Exercise directions » Determine the number of lines below that contain "computer". Write nothing but that number.

Data records
+ + + +
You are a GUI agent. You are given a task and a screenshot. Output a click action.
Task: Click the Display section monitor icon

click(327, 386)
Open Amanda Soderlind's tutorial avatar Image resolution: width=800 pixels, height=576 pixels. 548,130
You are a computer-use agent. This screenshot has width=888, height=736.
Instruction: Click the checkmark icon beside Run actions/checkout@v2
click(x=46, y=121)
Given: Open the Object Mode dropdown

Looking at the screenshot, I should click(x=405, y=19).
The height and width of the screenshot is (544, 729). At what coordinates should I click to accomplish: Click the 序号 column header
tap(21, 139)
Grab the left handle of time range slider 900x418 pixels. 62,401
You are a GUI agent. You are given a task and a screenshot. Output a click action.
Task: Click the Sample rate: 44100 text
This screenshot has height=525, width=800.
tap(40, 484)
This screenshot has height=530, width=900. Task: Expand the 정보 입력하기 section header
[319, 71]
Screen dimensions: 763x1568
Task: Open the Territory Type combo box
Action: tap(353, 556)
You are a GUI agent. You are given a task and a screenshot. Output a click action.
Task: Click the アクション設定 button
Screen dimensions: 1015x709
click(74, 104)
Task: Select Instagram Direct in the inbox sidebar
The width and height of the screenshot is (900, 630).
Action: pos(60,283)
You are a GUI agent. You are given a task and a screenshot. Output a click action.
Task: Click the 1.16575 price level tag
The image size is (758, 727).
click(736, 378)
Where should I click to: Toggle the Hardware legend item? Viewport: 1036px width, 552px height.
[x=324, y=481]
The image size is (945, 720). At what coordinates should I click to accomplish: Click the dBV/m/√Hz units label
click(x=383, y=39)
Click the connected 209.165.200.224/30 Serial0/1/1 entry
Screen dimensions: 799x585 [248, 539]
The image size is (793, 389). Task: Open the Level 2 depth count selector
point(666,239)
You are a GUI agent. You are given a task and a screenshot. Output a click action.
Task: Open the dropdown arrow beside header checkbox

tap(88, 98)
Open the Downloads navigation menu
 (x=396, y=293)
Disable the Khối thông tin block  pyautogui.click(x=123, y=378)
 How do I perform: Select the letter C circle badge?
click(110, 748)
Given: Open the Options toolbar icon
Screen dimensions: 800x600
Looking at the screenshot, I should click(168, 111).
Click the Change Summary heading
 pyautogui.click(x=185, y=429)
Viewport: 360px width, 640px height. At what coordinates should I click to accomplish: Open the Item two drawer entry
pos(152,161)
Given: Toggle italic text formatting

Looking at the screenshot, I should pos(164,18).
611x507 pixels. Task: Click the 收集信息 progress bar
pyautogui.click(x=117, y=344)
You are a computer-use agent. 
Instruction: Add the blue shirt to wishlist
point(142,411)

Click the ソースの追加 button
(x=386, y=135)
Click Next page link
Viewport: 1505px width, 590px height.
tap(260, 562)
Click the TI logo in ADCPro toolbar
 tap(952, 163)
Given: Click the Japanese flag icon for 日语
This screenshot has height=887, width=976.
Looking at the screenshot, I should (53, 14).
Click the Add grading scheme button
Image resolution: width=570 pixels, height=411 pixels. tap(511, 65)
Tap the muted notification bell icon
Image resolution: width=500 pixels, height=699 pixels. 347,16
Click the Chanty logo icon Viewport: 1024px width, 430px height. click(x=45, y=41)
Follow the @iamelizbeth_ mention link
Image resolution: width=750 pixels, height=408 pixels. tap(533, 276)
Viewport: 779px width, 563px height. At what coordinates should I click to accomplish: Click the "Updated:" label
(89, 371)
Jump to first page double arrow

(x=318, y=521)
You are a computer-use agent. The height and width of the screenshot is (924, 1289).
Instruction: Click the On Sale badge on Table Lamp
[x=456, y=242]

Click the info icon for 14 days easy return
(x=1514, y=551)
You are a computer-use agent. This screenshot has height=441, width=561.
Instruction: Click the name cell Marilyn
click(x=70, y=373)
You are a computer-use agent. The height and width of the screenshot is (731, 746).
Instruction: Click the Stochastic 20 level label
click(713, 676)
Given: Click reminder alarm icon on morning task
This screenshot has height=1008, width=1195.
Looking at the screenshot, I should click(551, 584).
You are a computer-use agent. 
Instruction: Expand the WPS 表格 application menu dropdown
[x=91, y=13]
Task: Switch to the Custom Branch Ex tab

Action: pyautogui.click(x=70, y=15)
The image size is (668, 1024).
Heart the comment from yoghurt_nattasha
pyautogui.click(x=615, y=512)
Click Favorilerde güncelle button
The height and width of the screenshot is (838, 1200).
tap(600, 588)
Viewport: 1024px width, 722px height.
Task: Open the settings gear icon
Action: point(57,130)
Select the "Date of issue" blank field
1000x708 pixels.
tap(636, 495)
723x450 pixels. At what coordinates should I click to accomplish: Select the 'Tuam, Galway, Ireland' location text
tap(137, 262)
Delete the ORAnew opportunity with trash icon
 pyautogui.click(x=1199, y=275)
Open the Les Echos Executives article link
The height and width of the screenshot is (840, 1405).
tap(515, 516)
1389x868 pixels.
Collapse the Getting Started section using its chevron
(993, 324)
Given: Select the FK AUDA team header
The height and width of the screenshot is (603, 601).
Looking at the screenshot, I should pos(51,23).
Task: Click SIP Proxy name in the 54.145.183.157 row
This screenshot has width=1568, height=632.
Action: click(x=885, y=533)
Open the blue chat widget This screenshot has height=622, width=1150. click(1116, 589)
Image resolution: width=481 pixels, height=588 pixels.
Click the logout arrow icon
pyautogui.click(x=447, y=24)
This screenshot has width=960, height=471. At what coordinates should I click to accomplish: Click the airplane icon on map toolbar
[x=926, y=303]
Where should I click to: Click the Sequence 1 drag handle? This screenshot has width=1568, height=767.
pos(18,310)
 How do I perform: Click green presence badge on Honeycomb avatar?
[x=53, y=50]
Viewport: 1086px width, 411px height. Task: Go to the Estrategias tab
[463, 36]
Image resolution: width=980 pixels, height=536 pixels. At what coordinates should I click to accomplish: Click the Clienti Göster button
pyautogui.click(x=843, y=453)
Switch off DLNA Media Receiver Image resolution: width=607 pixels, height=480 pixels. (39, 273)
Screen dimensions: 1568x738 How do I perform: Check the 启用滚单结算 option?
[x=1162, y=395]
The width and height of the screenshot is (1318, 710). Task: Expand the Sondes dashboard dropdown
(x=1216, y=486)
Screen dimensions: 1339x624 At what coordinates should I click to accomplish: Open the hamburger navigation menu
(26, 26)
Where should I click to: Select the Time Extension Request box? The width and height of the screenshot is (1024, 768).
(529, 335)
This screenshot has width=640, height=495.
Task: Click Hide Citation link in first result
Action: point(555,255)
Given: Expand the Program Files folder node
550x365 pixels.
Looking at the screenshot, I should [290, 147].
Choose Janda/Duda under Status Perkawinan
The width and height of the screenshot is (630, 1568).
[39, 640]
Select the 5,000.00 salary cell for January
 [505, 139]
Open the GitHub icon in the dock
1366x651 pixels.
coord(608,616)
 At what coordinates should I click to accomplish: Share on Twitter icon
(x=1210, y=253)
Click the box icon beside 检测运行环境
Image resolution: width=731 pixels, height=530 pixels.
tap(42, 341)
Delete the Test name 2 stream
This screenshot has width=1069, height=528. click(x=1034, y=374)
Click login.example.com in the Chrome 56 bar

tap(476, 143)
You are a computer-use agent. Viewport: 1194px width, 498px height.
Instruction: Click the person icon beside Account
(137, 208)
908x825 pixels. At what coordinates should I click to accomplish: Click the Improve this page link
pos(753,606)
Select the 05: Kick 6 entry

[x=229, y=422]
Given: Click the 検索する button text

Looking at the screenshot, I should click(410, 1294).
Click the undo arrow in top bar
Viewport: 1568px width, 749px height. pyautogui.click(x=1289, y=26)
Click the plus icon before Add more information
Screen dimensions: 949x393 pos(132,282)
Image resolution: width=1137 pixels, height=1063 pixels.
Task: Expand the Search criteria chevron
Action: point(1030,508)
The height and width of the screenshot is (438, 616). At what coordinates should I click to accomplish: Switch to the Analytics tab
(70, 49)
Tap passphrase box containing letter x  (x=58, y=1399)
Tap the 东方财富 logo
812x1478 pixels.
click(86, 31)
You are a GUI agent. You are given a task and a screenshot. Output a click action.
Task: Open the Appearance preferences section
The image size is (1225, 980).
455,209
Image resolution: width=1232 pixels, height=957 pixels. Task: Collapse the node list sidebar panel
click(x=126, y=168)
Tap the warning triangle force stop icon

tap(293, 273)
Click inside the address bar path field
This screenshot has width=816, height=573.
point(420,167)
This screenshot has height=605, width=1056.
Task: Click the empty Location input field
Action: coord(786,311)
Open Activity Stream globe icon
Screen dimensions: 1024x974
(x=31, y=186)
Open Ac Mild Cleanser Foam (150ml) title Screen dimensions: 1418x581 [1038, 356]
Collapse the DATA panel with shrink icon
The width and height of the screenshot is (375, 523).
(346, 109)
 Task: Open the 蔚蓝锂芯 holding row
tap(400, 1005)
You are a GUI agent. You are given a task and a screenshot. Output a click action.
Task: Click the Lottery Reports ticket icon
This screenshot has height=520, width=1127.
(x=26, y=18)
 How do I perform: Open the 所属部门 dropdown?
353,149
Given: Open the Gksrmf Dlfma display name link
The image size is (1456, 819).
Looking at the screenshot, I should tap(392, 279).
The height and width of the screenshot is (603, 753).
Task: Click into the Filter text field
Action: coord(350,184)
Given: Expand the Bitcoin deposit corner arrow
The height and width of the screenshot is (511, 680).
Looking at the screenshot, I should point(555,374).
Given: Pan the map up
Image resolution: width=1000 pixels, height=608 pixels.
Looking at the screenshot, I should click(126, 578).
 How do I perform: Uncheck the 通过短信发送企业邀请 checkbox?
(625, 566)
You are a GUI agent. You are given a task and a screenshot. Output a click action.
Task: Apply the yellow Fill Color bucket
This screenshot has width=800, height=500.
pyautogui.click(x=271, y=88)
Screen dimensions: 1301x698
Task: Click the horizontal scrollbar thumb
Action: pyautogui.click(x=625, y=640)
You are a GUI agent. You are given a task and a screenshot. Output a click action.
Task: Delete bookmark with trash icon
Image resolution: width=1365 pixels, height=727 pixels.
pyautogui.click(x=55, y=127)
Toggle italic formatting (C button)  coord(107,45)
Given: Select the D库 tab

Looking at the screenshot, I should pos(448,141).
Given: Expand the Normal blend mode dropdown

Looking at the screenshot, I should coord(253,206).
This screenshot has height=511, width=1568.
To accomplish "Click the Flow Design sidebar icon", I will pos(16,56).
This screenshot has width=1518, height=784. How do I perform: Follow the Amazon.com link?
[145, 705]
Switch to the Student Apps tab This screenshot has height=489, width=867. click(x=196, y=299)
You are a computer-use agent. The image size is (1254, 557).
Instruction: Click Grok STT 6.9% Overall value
+ + + +
Written answer » 8